_SUPPLIED INFORMATION_
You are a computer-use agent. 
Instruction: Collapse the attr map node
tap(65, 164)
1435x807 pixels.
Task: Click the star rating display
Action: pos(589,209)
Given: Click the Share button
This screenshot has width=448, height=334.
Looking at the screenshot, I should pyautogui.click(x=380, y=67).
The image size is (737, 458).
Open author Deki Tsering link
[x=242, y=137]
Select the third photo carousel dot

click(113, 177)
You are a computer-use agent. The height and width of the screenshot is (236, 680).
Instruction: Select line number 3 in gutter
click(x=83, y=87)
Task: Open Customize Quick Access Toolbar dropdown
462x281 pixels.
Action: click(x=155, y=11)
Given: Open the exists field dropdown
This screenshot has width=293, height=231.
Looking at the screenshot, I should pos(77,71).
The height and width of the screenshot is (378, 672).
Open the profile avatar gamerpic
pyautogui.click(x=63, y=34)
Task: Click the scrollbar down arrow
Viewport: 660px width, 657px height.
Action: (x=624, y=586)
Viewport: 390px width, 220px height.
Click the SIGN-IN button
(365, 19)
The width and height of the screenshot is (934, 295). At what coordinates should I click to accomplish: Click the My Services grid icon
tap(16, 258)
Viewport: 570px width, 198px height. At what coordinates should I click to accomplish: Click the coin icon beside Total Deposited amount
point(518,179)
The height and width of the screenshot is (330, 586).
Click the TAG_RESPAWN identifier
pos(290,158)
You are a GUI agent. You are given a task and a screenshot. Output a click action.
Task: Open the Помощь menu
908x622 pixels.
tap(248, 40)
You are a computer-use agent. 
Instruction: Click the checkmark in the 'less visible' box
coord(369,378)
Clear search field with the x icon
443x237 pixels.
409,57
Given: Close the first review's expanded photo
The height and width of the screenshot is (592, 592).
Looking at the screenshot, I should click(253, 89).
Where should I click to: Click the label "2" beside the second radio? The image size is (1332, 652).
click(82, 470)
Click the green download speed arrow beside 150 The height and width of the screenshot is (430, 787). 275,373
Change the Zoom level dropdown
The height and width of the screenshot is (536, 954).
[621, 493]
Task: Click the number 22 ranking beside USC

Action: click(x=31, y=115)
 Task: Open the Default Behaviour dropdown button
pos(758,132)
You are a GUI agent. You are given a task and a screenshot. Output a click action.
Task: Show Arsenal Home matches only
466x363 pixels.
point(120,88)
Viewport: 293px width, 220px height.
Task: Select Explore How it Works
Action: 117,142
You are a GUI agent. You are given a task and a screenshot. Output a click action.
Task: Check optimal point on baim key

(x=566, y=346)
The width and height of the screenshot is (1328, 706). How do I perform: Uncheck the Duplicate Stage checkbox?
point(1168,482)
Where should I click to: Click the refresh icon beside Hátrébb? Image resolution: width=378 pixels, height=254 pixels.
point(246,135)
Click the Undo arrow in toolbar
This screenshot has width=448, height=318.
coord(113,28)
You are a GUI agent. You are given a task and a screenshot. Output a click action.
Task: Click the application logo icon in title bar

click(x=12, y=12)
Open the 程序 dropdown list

_TO DO_
Every line of the listing that holds the word "field" is to be found and copied.

_SOLUTION TO THIS TASK_
Given: Open the exists field dropdown
Clear search field with the x icon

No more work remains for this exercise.